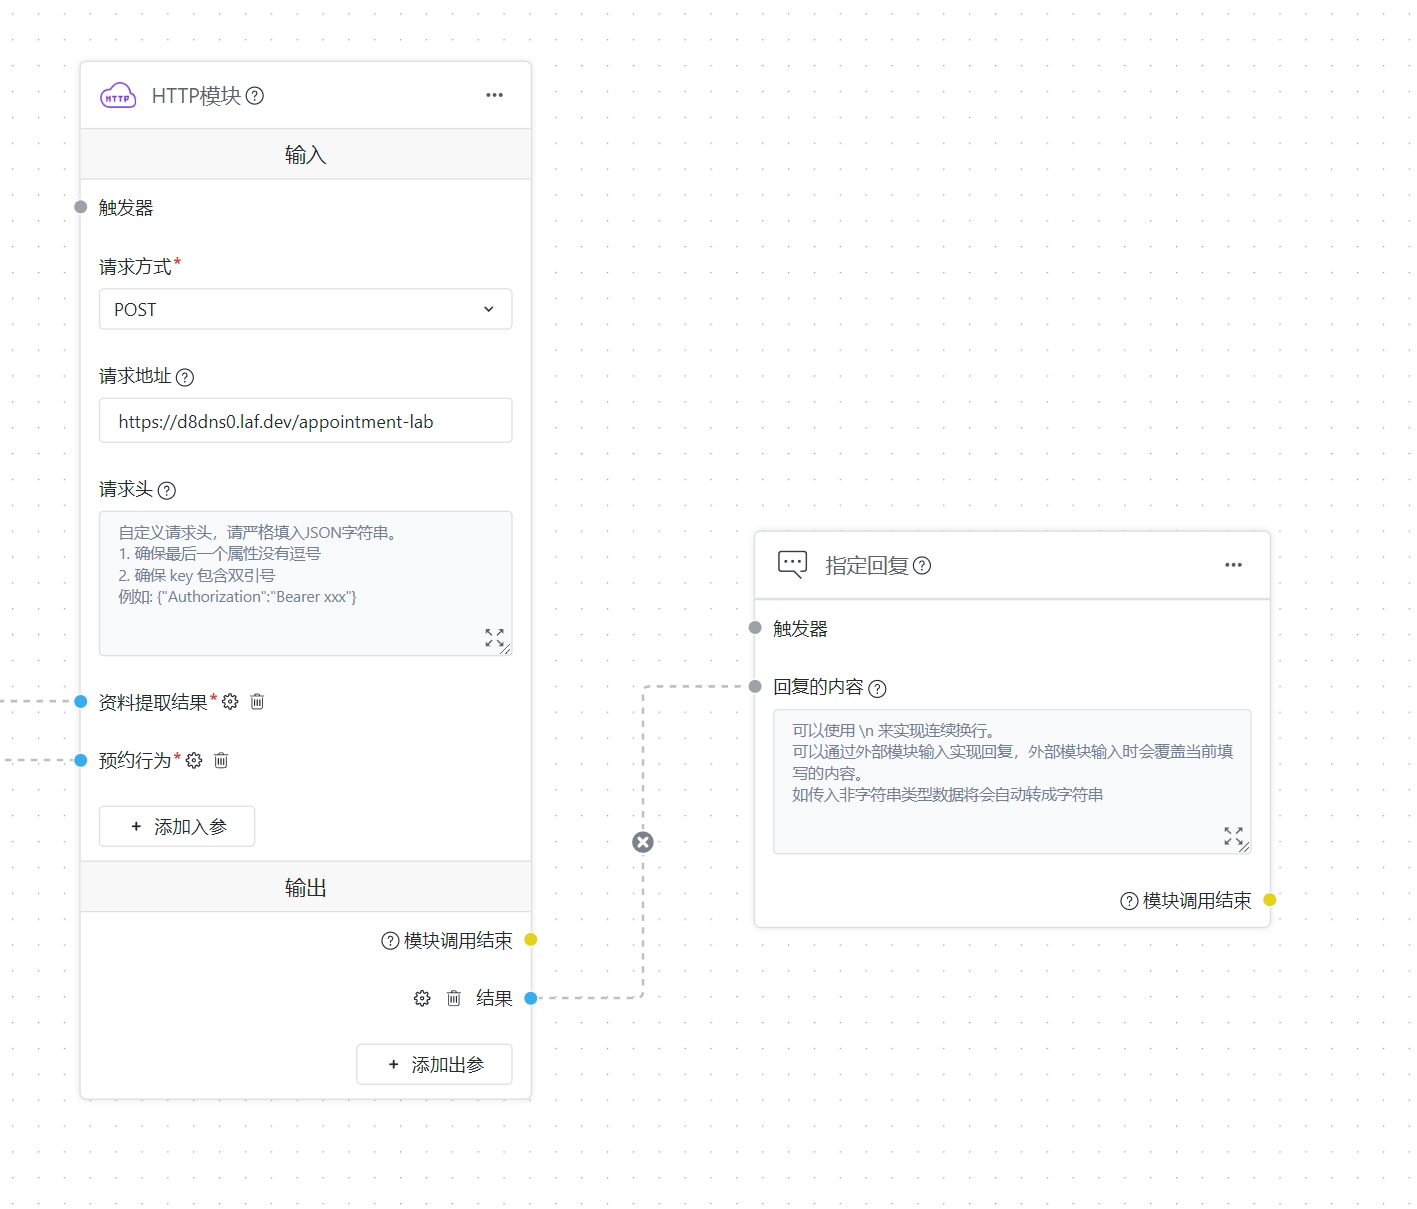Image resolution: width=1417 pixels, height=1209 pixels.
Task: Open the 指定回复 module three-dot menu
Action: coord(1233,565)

--

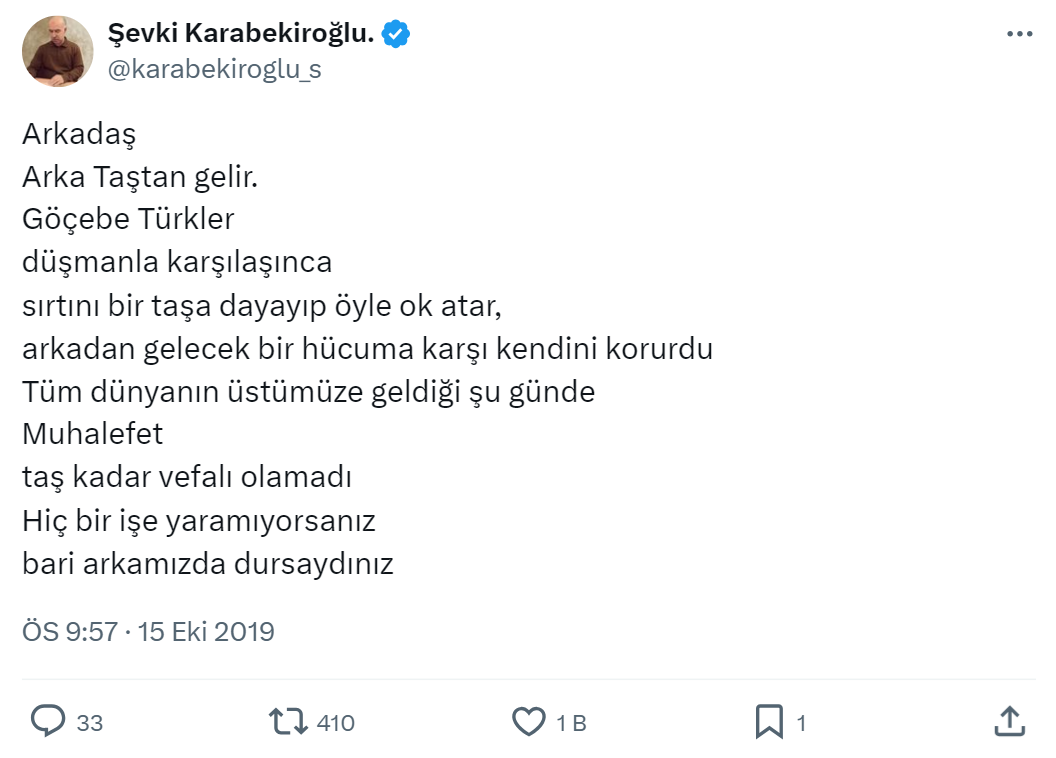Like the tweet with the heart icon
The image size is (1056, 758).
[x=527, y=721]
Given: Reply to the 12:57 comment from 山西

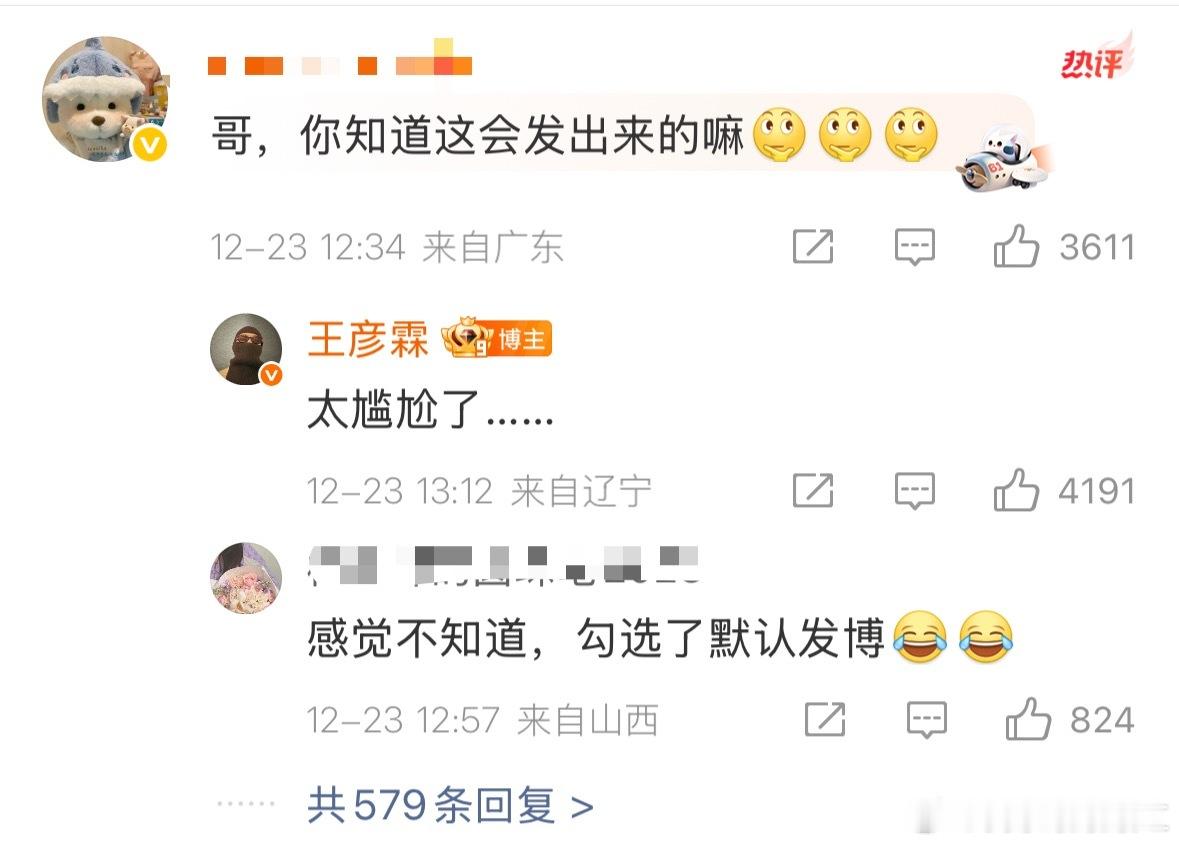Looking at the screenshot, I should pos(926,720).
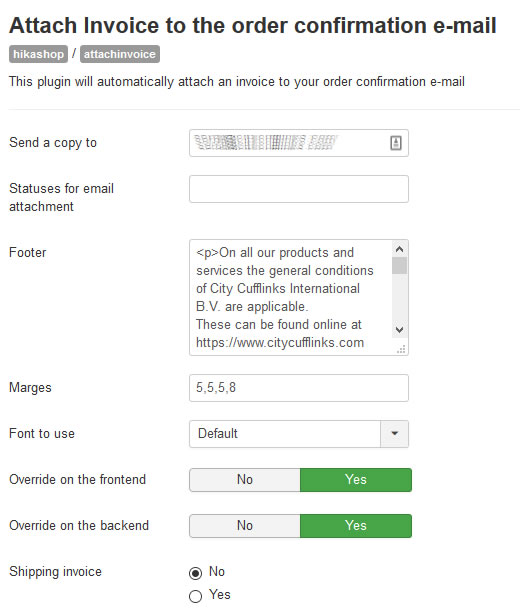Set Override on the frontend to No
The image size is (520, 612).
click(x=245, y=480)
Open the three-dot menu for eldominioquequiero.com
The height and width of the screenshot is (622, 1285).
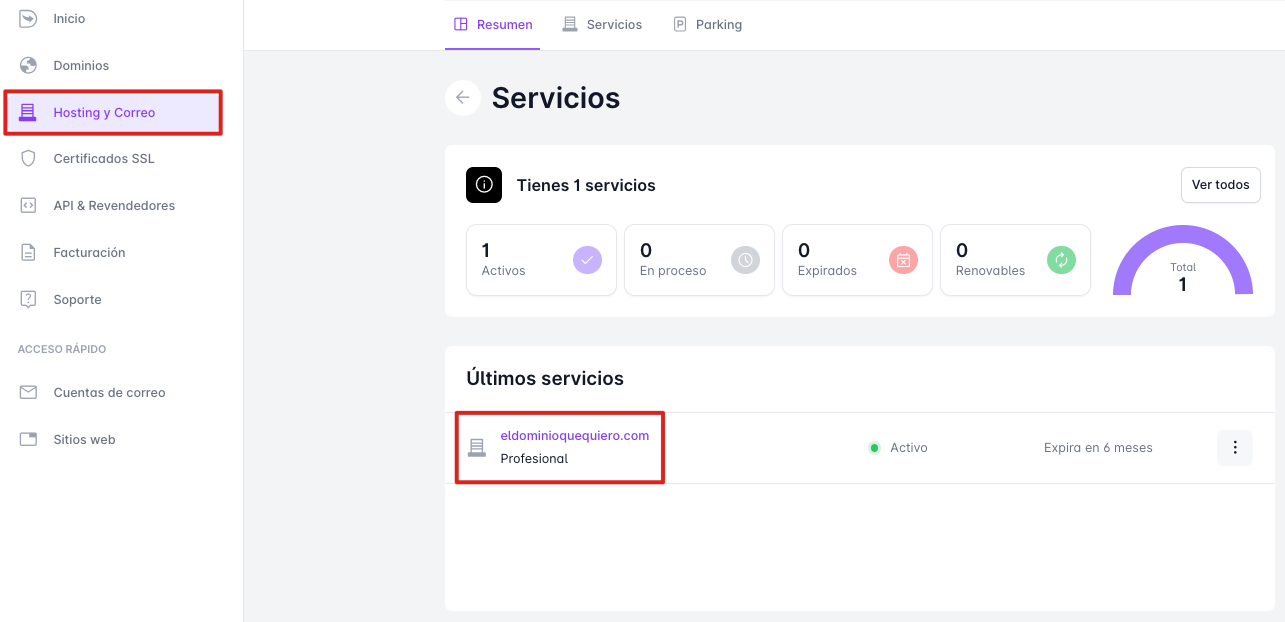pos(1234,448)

---

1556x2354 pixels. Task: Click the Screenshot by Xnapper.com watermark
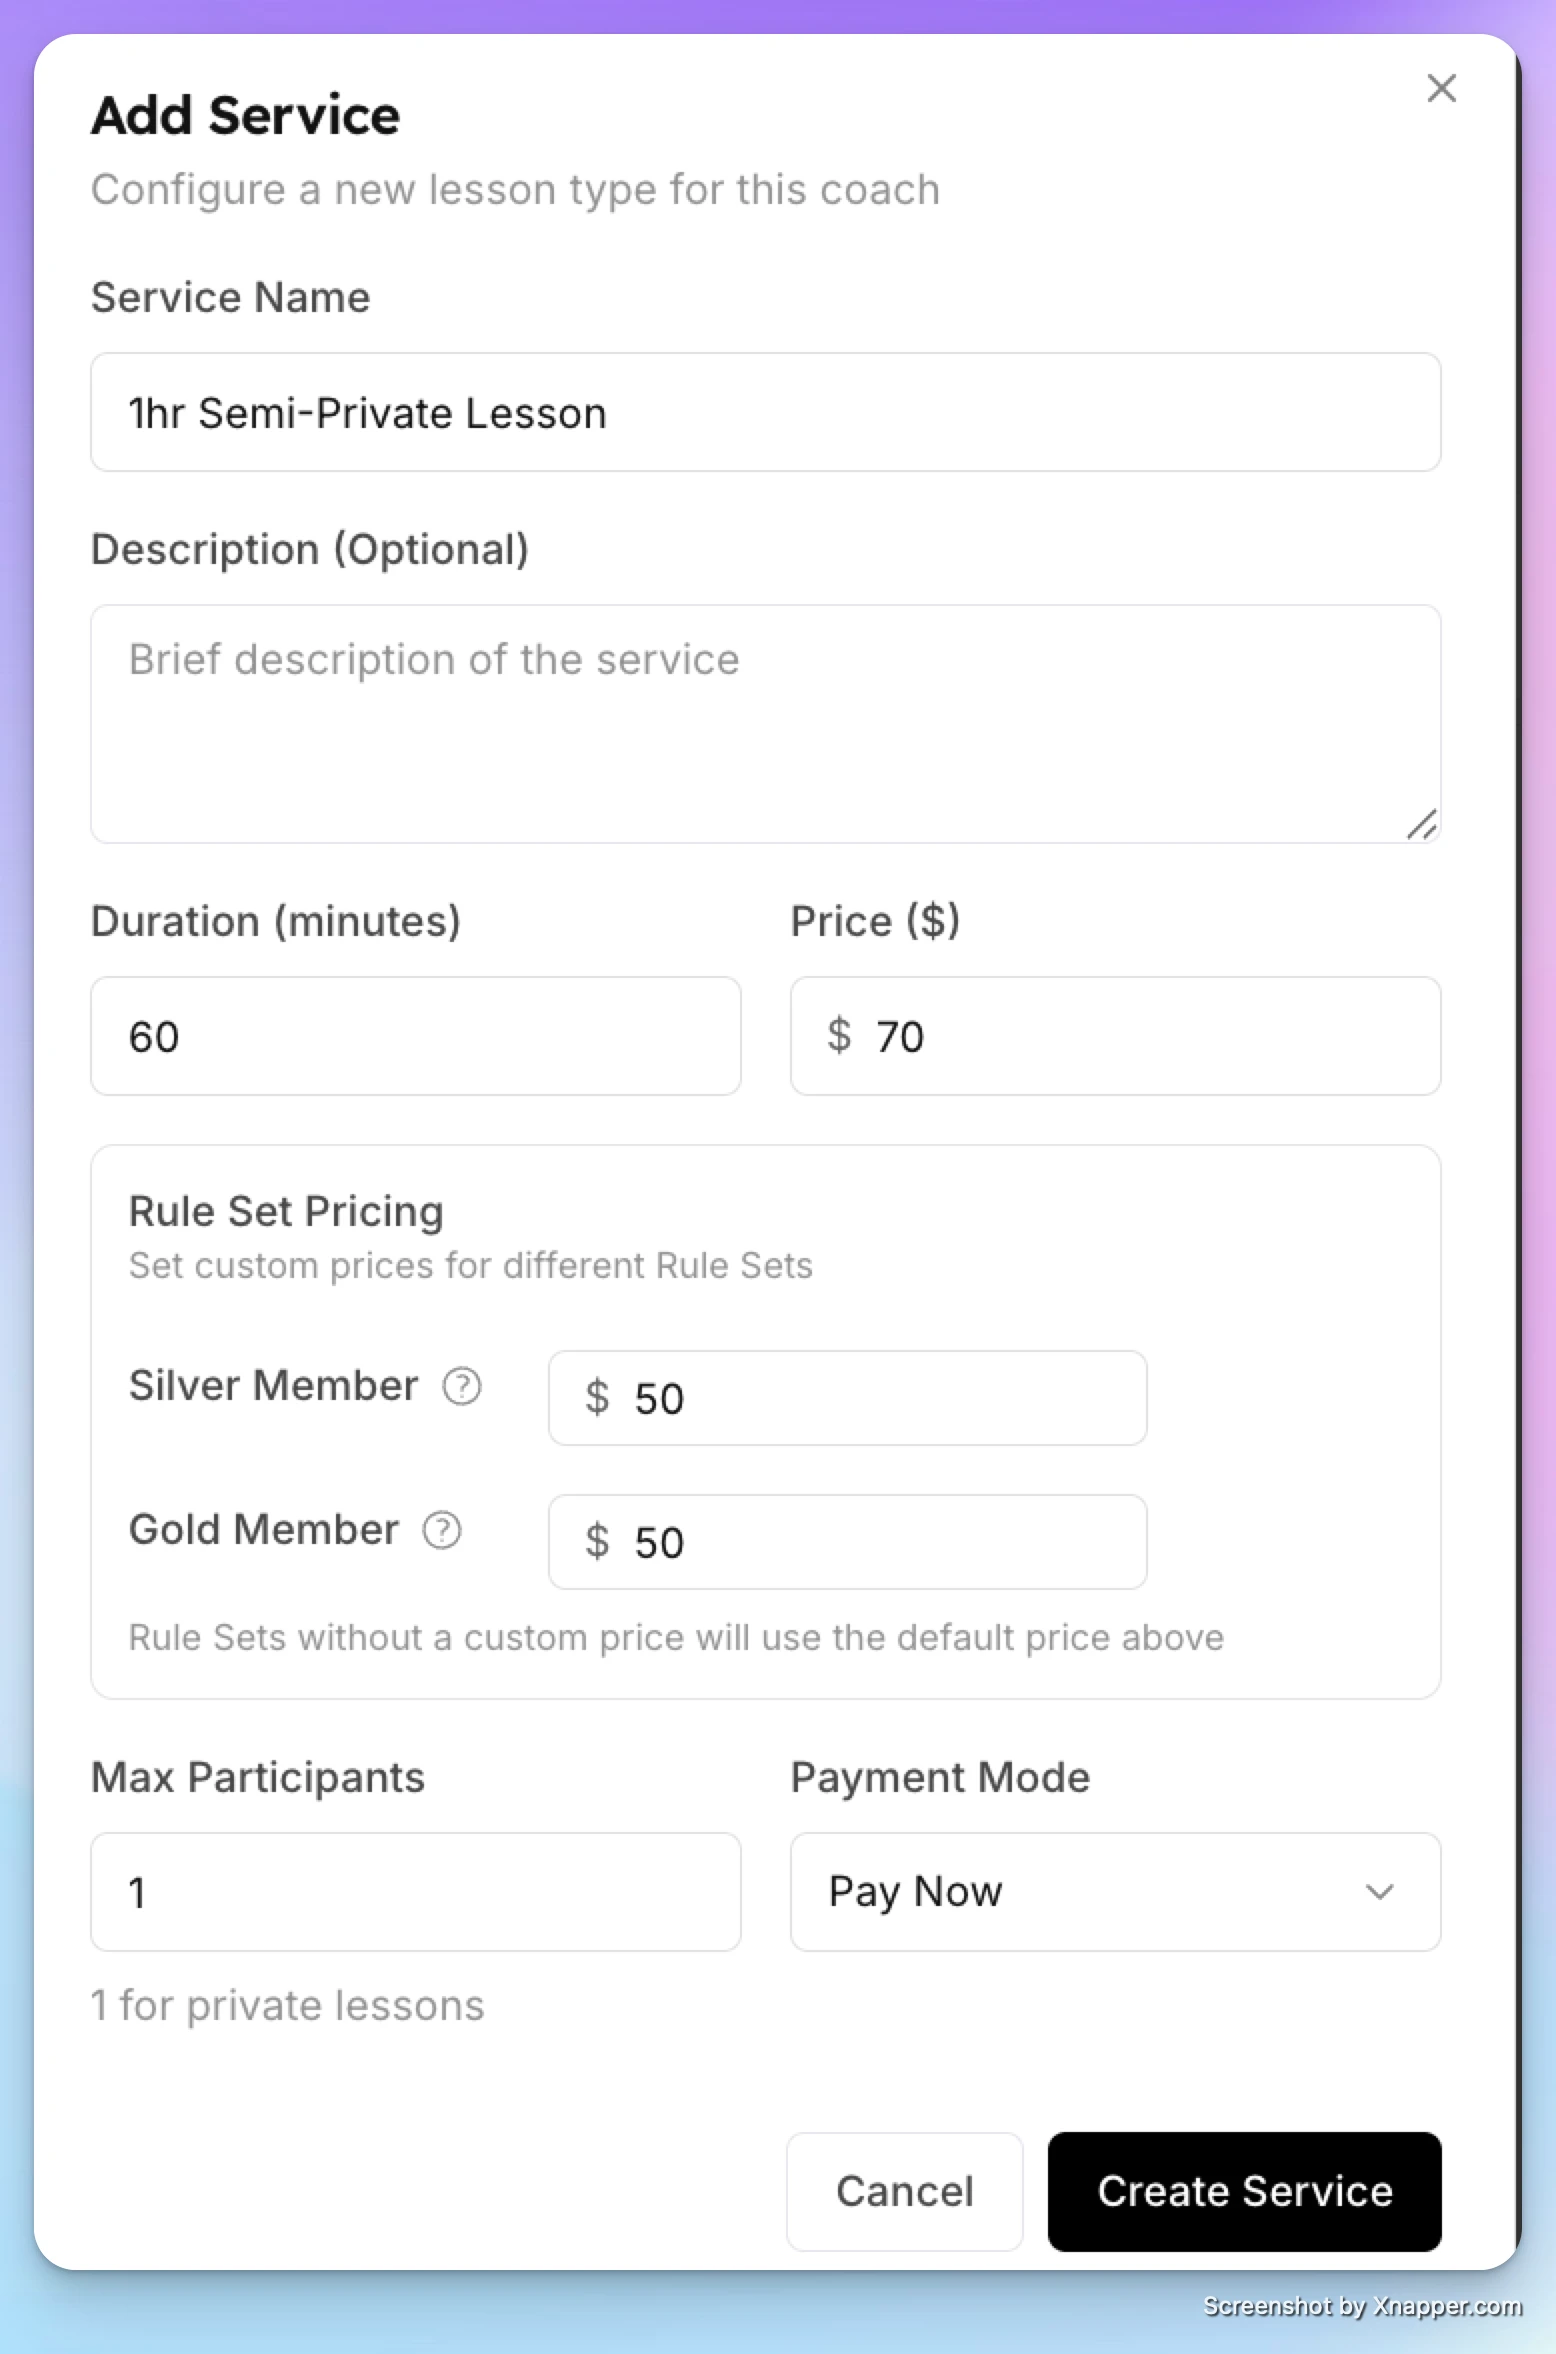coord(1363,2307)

-- TASK OBJECTIVE --
Rewrite the entries from the line containing "Given: Reply to the 12:57 comment from 山西" through the line containing "pos(1234,448)", inclusive, as a numbered list with blank lines dropped. Exclude the pictures from your answer.

-- TASK RESPONSE --
1. Given: Reply to the 12:57 comment from 山西
2. Looking at the screenshot, I should pos(926,720).
3. Set Override on the frontend to No
4. The image size is (520, 612).
5. click(x=245, y=480)
6. Open the three-dot menu for eldominioquequiero.com
7. The height and width of the screenshot is (622, 1285).
8. pos(1234,448)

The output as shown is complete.